L’I. M. : Que pensez-vous des partenariats public-privé (PPP), en particulier celui du Centre hospitalier sud-francilien (CHSF) ?

P. L. : Le problème des PPP est que le partenaire – un groupe du BTP ou un consortium – a la maîtrise du contrat. Toute modification se traduit par une augmentation des coûts. La situation du sud-francilien est une caricature des problèmes posés par ce type de financement. Le projet a été conduit trop rapidement, et l’hôpital a été ainsi surdimensionné. Pour le remplir, l’ARS a été contrainte de reconfigurer l’offre de soins sur le territoire. Des activités d’hôpitaux voisins ont été transférées au CHSF. Le projet de regroupement des hôpitaux d’Orsay et de Longjumeau a été remis en cause. Au final, la solution trouvée ne sera peut-être pas mauvaise, mais on y sera parvenu de manière désordonnée et très coûteuse.

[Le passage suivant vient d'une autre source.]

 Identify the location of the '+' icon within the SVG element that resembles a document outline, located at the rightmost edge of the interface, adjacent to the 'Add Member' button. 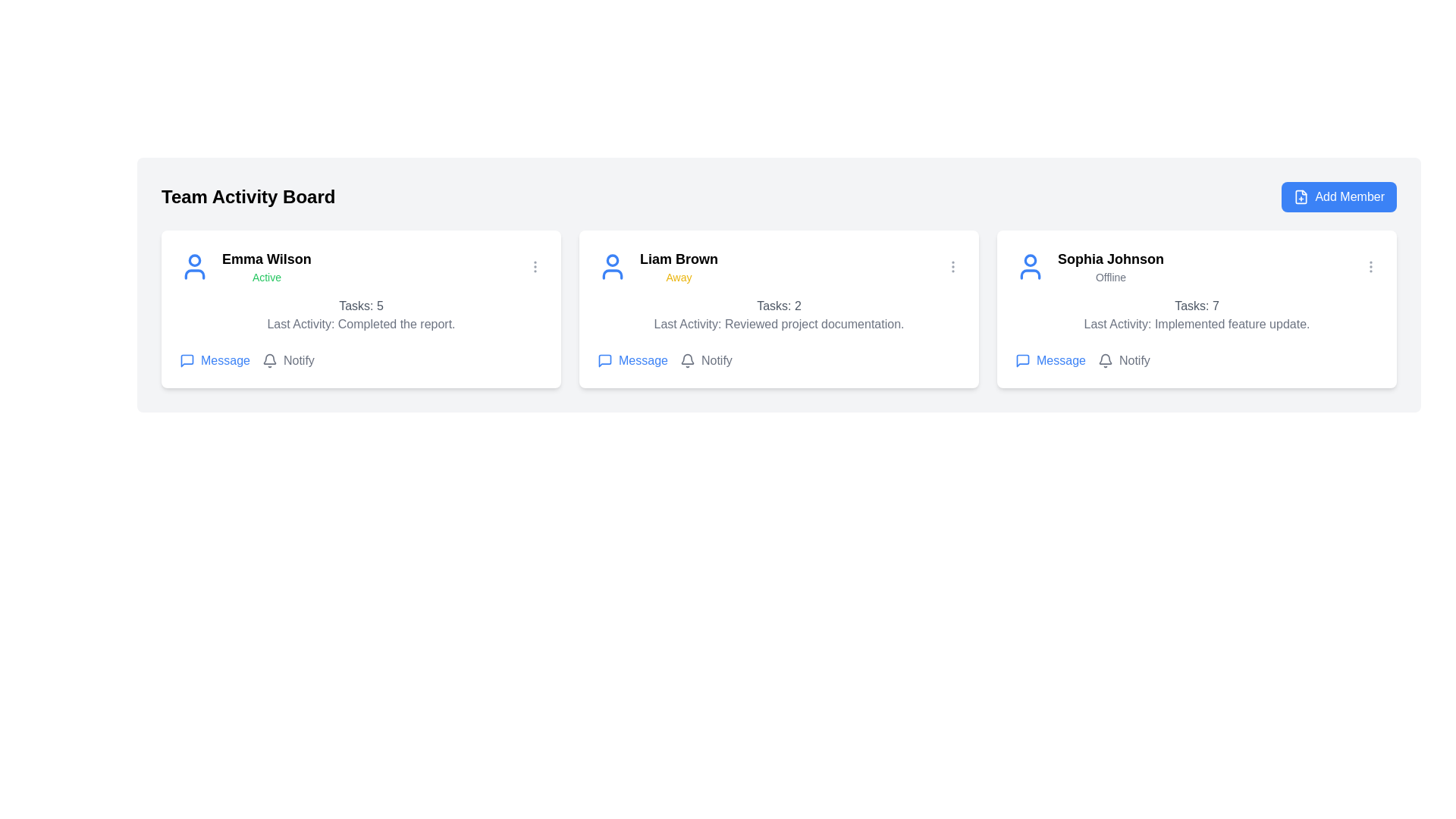
(1301, 196).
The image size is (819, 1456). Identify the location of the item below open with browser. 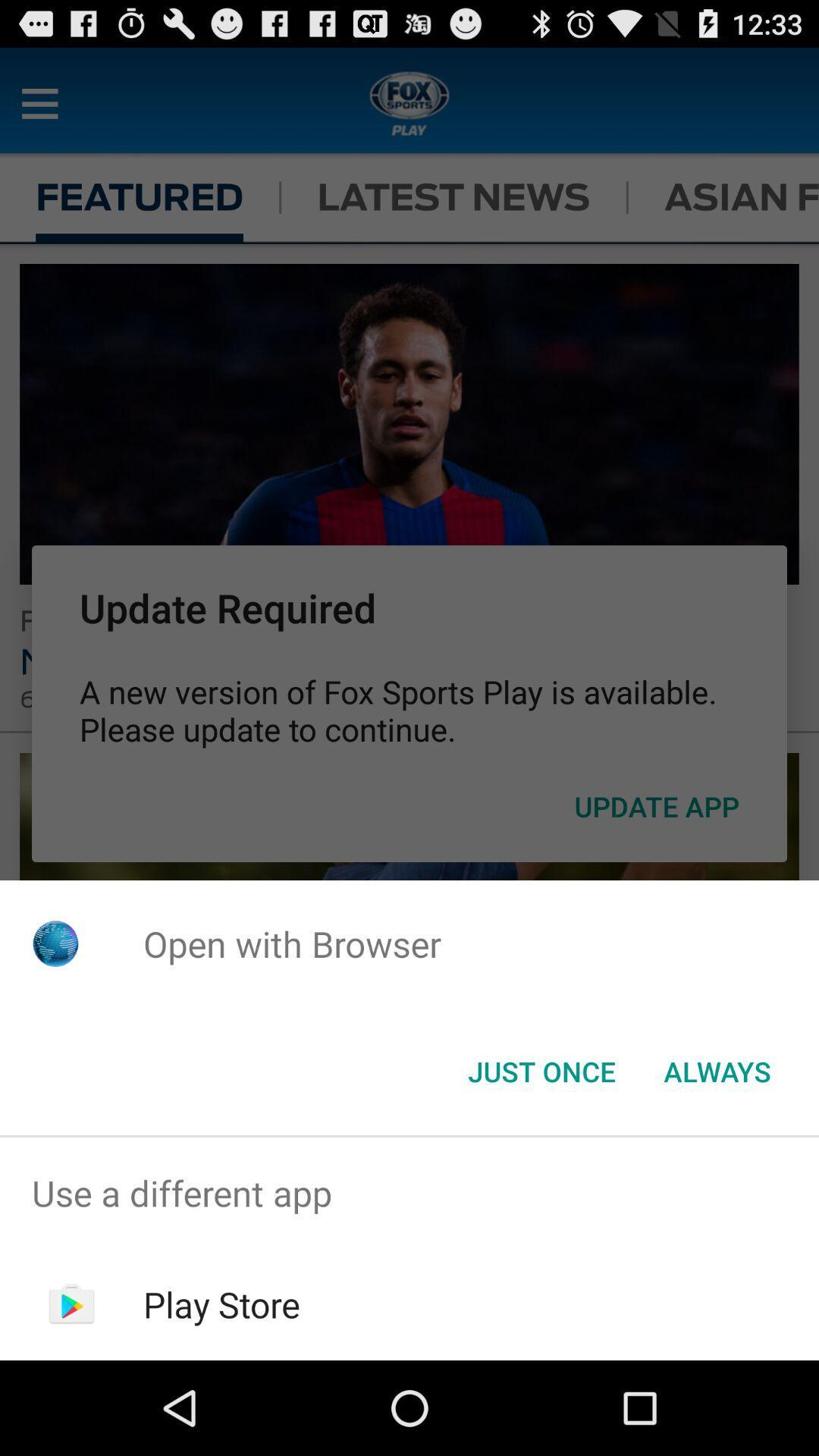
(541, 1070).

L’I. M. : Vu leur niveau d’endettement et la faiblesse de l’Ondam pour l’hôpital (+ 2 %), les établissements ont-ils encore les moyens d’investir ?

P. L. : L’investissement est absolument nécessaire. Ce n’est pas en le supprimant que l’on va juguler les dépenses hospitalières. C’est une respiration pour les hôpitaux, l’occasion de modifier les organisations, de les adapter aux besoins. Il reste des bâtiments vétustes : par exemple, en Ile-de-France, les hôpitaux Bichat (Paris 18e) et Beaujon (Clichy, Hauts-de-Seine), aux équipes remarquables, travaillent dans des conditions inacceptables. L’erreur serait de reconstruire les deux hôpitaux. L’Assistance publique-Hôpitaux de Paris s’est prononcée pour les fusionner sur un même site. Ce serait une occasion décisive de repenser les besoins sanitaires au nord de Paris. Reste à savoir où et comment construire ce nouvel hôpital. Il est nécessaire que l’Ondam comporte un compartiment destiné à financer sous une forme budgétaire (subventions ou dotations) les opérations lourdes et coûteuses : les regroupements d’établissements, de plateaux techniques, les reconstructions complètes. Le bon niveau de la planification de ces opérations est régional. Le rôle de pilotage des ARS doit donc être conforté.

1- « Rapport d’évaluation du financement et du pilotage de l’investissement hospitalier », Igas, mars 2013.